# WHAT IS REQUIRED:
Every line in the data below that holds "will" should be found and copied.

# RECORDS TO PROCESS:
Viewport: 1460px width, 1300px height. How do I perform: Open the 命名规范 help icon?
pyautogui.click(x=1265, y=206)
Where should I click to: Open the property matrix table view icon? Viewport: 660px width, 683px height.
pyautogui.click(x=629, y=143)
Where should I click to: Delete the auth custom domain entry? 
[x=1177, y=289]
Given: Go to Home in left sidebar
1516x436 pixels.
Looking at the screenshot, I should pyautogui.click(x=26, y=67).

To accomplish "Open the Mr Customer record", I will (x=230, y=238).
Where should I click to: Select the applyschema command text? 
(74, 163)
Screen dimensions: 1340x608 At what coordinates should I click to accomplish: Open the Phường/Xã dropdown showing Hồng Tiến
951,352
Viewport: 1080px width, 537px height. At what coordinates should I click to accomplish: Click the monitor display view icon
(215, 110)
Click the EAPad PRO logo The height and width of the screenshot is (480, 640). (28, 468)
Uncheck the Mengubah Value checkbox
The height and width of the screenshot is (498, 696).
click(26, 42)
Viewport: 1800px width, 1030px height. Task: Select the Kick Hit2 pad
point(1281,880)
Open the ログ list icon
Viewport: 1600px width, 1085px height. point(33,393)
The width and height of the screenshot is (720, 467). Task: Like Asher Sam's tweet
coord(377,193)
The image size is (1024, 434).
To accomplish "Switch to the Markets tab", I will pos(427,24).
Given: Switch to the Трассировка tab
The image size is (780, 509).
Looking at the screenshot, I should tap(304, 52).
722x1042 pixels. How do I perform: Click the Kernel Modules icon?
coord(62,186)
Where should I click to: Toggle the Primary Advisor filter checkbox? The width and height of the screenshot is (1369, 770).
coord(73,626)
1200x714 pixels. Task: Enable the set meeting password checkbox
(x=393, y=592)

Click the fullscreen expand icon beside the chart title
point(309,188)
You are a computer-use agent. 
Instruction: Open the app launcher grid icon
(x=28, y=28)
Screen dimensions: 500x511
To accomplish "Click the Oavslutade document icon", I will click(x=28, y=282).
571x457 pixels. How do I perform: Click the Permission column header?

# WRITTEN ANSWER:
To accomplish "Open the Mr Customer record", I will (x=230, y=238).
To accomplish "Switch to the Markets tab", I will pos(427,24).
To accomplish "Click the Oavslutade document icon", I will click(x=28, y=282).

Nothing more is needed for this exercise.